_EXERCICE COURT 1_
Recopiez mot pour mot les enregistrements en commençant par la ligne qui contient « Given: Click the 选择安装位置 heading text » et en terminant par celle qui contient « pyautogui.click(x=113, y=1017) », ces deux lignes comprises.

_TEXTE FOURNI_
--------------------------------------------------

Les villages à fossés qui occupent la plupart des sommets des hautes terres (Imerina, Betsileo, pays sihanaka et bezanozano ) existent en petit nombre dans l’Anosy, à l’extrême sud-est. Ils ont été, en grande partie, repérés sur les photographies aériennes et décrits par A. Mille. Ce dernier a observé une évolution des hadivory , villages entourés de fossés. Les plus anciens sites fortifiés, datant du XIVe au XVIe siècle, sont peu étendus et entourés d’un fossé simple, étroit et peu profond. Les hadivory des XVIIe et XVIIIe siècles, qui correspondent à une période d’insécurité et d’accroissement démographique, connaissent à la fois une extension et un renforcement des défenses. Les petits fossés circulaires traduisent un éclatement des grandes familles et une progression de la sécurité qui résulte de l’unification politique du XIXe siècle. Ce phénomène s’accompagne d’une descente de l’habitat vers les bas-fonds rizicoles. Les grottes habitées ou utilisées comme lieux d’inhumation sont relativement rares à Madagascar. Elles portent les noms locaux de zohy et de lakato . On citera les exemples de l’Isandra et du Manambolo, étudiés respectivement par P. Vérin et C. Chippaux.

Les formes de maisons

Les anciennes habitations malgaches étaient construites presque exclusivement en matériaux végétaux; elles étaient de plan quadrangulaire, et n’avaient qu’une seule pièce. Cette unité apparente cache des variantes régionales, imposées par la différence des matériaux disponibles et des climats, d’un point à l’autre de l’île.

--------------------------------------------------

_DONNÉES SOURCES_
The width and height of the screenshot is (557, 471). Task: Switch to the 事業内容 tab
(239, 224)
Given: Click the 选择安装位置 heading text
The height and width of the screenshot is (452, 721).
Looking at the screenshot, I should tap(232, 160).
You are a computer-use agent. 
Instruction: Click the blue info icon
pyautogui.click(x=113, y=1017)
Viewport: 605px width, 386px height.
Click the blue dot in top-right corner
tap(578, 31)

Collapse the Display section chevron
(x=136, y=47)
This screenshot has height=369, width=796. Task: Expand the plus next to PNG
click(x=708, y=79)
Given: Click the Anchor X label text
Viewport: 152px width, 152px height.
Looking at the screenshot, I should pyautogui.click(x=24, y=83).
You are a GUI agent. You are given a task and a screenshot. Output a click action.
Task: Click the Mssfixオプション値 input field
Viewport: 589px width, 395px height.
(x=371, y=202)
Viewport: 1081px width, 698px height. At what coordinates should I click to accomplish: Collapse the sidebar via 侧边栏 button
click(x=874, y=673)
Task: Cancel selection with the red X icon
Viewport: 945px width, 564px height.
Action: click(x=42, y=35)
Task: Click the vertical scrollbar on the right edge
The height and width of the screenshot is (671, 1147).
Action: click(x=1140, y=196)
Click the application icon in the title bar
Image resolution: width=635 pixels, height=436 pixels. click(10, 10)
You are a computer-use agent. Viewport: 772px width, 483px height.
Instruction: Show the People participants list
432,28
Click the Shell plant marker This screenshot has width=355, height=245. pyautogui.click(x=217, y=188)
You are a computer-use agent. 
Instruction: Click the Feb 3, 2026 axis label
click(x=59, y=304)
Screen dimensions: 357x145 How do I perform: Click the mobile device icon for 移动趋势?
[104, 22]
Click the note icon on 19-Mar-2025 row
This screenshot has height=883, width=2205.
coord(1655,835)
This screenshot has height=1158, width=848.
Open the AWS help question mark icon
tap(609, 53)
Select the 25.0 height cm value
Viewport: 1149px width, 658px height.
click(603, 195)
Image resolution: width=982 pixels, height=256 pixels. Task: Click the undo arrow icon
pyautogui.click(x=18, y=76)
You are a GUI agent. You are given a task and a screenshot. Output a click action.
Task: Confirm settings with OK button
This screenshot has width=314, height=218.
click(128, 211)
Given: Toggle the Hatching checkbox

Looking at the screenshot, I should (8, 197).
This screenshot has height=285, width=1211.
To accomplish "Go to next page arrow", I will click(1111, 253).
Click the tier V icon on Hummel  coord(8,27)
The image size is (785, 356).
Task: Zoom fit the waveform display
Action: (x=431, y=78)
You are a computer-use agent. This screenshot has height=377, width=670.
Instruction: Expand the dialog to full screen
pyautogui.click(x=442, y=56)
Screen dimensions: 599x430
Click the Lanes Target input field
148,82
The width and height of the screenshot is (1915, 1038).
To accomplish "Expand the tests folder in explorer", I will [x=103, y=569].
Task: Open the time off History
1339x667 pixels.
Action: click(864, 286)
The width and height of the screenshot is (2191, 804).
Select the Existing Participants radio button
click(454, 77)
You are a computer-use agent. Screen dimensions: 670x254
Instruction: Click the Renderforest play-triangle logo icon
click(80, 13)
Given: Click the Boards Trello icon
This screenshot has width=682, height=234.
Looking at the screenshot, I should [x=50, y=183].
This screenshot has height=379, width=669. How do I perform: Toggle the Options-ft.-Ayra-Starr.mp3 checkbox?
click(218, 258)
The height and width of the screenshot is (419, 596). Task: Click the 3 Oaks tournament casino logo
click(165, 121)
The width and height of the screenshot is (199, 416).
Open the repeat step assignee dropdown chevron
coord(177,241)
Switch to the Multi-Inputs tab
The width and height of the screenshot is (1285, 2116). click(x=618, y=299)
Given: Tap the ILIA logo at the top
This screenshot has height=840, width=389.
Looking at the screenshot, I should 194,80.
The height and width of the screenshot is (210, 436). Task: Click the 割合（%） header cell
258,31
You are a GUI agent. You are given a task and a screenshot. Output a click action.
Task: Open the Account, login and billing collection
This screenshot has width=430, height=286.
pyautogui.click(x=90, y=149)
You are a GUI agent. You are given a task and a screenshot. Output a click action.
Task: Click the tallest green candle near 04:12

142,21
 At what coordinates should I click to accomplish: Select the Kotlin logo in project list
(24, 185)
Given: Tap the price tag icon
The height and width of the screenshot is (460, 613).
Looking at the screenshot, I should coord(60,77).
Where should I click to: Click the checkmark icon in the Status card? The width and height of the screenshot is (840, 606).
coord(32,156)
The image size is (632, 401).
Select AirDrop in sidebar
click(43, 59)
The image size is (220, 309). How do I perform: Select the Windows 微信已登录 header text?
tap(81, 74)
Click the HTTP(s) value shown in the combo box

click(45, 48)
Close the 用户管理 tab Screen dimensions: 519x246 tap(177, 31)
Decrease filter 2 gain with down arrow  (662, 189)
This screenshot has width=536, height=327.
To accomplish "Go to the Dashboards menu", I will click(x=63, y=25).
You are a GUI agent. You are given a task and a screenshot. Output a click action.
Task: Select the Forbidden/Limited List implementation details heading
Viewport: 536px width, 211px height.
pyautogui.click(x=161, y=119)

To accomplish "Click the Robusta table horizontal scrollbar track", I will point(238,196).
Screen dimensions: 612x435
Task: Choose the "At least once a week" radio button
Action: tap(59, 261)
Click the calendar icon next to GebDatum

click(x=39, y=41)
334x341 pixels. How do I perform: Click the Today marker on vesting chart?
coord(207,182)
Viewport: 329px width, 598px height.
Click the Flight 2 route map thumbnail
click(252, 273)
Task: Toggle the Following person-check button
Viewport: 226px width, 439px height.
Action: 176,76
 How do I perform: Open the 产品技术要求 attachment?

--------------------------------------------------

_EXERCICE COURT 2_
Mettez à jour le passage du texte sur l'habitat malgache commençant par « Les anciennes habitations » et se terminant par « l’autre de l’île. » : remplacez « quadrangulaire » par « rectangulaire ».

_RÉPONSE ATTENDUE 1_
Given: Click the 选择安装位置 heading text
The height and width of the screenshot is (452, 721).
Looking at the screenshot, I should tap(232, 160).
You are a computer-use agent. 
Instruction: Click the blue info icon
pyautogui.click(x=113, y=1017)

_RÉPONSE ATTENDUE 2_
Les anciennes habitations malgaches étaient construites presque exclusivement en matériaux végétaux; elles étaient de plan rectangulaire, et n’avaient qu’une seule pièce. Cette unité apparente cache des variantes régionales, imposées par la différence des matériaux disponibles et des climats, d’un point à l’autre de l’île.